AIoT - Artificial Intelligence of Things is the convergence of AI algorithms with IoT infrastructure. Where traditional IoT devices collect data and send it to the cloud for processing, AIoT devices run inference locally, at the edge, on the device itself.

The shift matters for three reasons: latency, bandwidth, and privacy.

A cloud-dependent system must round-trip every inference. For a motion detection camera, that’s hundreds of milliseconds too slow for real-time response. An edge model makes the decision in under 10ms, locally, with no network dependency.

The Edge AI Stack

A typical AIoT device has four layers:

1. Sensors

Raw data comes from the physical world - cameras, microphones, IMUs, temperature sensors, radar modules (like the LD2420), gas sensors. The sensor layer determines what the system can perceive.

2. Microcontroller / SoC

The compute substrate. For lightweight inference, this might be an ESP32-S3 (with its vector instructions), a Cortex-M55 (with Helium SIMD), or a purpose-built NPU like the Kendryte K210. The MCU runs both the inference engine and the system firmware.

3. Inference Engine

The software layer that executes a trained neural network on the MCU. Common choices:

  • TensorFlow Lite for Microcontrollers — Google’s runtime, widely supported
  • Edge Impulse — full pipeline from data collection to deployment
  • ONNX Runtime — for larger Cortex-A class devices
  • Kenning — Antmicro’s open-source ML deployment framework

4. Application Logic

The firmware that acts on inference results - triggering actuators, sending alerts, logging events, managing power states.

Model Quantization

Full-precision (float32) neural networks are too large and too slow for most microcontrollers. Quantization converts weights and activations to 8-bit integers (INT8), reducing model size by ~4x and inference time by 2–4x, with minimal accuracy loss.

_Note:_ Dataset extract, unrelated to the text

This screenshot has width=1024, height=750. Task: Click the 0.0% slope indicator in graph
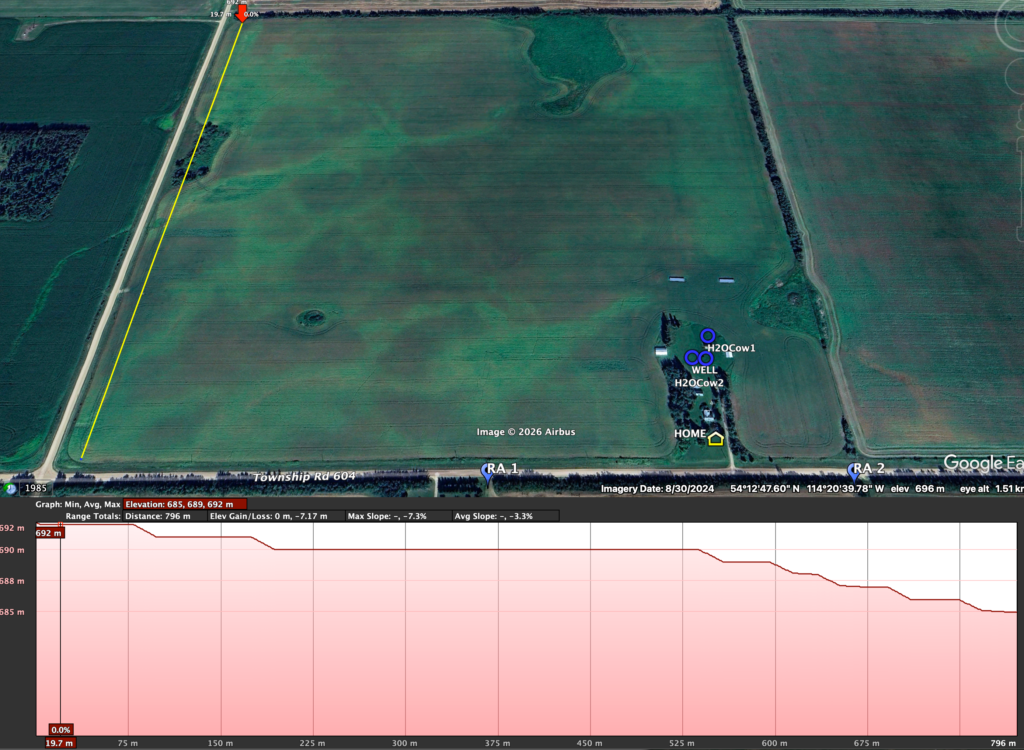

# TensorFlow Lite quantization example
converter = tf.lite.TFLiteConverter.from_saved_model(saved_model_dir)
converter.optimizations = [tf.lite.Optimize.DEFAULT]
converter.target_spec.supported_types = [tf.float16]
tflite_model = converter.convert()

For MCU deployment, full integer quantization (INT8 for both weights and activations) is usually required, since most Cortex-M cores lack hardware float support.

A Practical Example: Presence Detection

The LD2420 radar sensor outputs raw I/Q data representing movement and presence. A traditional threshold-based approach works for simple cases but generates false positives from fans, HVAC airflow, and other non-human motion.

An AIoT approach trains a small classifier on labeled radar signatures - human presence, background motion, empty room - and runs it on the ESP32-S3. The result is dramatically fewer false positives, with inference running in under 5ms.

This is the core AIoT pattern: replace brittle threshold logic with a learned model, keep everything on-device, and use the cloud only for model updates and telemetry.

Getting Started

The fastest path to a working AIoT prototype:

  1. Pick your hardware — ESP32-S3 for WiFi-connected devices, Nordic nRF5340 for BLE, STM32H7 for higher-performance vision
  2. Collect labeled data — Edge Impulse has a good data collection pipeline
  3. Train a small model — start with a simple MLP or 1D CNN, not a transformer
  4. Quantize and deploy — target INT8, verify accuracy doesn’t degrade more than 2–3%
  5. Integrate with firmware — wrap inference in a clean C API, call it from your application task

The barrier to entry has dropped dramatically in the last three years. A functional edge AI system is now a weekend project with the right tools.